Are callbacks for requests a bad practice in node.js?

Imagine you want to download an image or a file, this would be the first way the internet will teach you to go ahead:
request(url, function(err, res, body) {
fs.writeFile(filename, body);
});
But doesn't this accumulate all data in body, filling the memory?
Would a pipe be totally more efficient?
request(url).pipe(fs.createWriteStream(filename));
Or is this handled internally in a similar matter, buffering the stream anyway, making this irrelevant?
Furthermore, if I want to use the callback but not the body (because you can still pipe), will this memory buffer still be filled?
I am asking because the first (callback) method allows me to chain downloads in stead of launching them in parallel(*), but I don't want to fill a buffer I'm not gonna use either. So I need the callback if I don't want to resort to something fancy like async just to use queue to prevent this.
(*) Which is bad because if you just request too many files before they are complete, the async nature of request will cause node to choke to death in an overdose of events and memory loss. First you'll get these:
"possible EventEmitter memory leak detected. 11 listeners added. Use emitter.setMaxListeners() to increase limit."

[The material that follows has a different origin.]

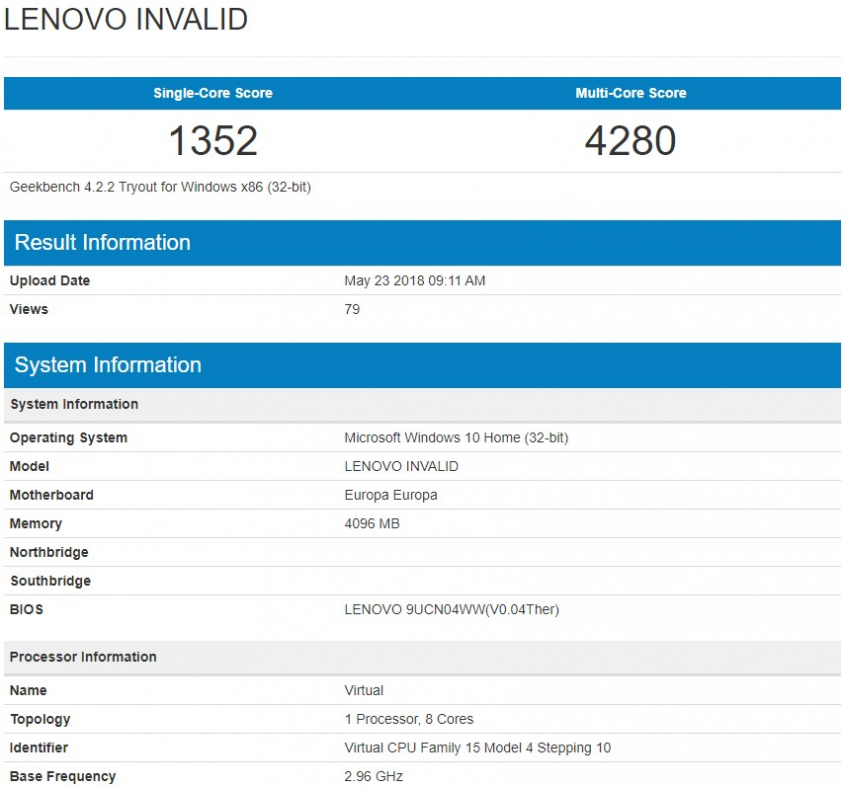Select the Multi-Core Score header
This screenshot has width=843, height=787.
[x=629, y=93]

And when stretching it, 500 piped requests will fill your memory up and crash node. That's why you need the callback in stead of the pipe, so you know when to start the next file.
But doesn't this accumulate all data in body, filling the memory?
Yes, many operations such as your first snippet buffer data into memory for processing. Yes this uses memory, but it is at least convenient and sometimes required depending on how you intend to process that data. If you want to load an HTTP response and parse the body as JSON, that is almost always done via buffering, although it's possible with a streaming parser, it is much more complicated and usually unnecessary. Most JSON data is not sufficiently large such that streaming is a big win.
Or is this handled internally in a similar matter, making this irrelevant?
No, APIs that provide you an entire piece of data as a string use buffering and not streaming.
However, multimedia data, yes, you cannot realistically buffer it to memory and thus streaming is more appropriate. Also that data tends to be opaque (you don't parse it or process it), which is also good for streaming.
Streaming is nice when circumstances permit it, but that doesn't mean there's anything necessarily wrong with buffering. The truth is buffering is how the vast majority of things work most of the time. In the big picture, streaming is just buffering 1 chunk at a time and capping them at some size limit that is well within the available resources. Some portion of the data needs to go through memory at some point if you are going to process it.
Because if you just request too many files one by one, the async nature of request will cause node to choke to death in an overdose of events and memory loss.
Not sure exactly what you are stating/asking here, but yes, writing effective programs requires thinking about resources and efficiency.
See also substack's rant on streaming/pooling in the hyperquest README.
I figured out a solution that renders the questions about memory irrelevant (although I'm still curious).
if I want to use the callback but not the body (because you can still pipe), will this memory buffer still be filled?
You don't need the callback from request() in order to know when the request is finished. The pipe() will close itself when the stream 'ends'. The close emits an event and can be listened for:
request(url).pipe(fs.createWriteStream(filename)).on('close', function(){
next();
});
Now you can queue all your requests and download files one by one.
Of course you can vacuum the internet using 8 parallel requests all the time with libraries such as async.queue, but if all you want to do is get some files with a simple script, async is probably overkill.
Besides, you're not gonna want to max out your system resources for a single trick on a multi-user system anyway.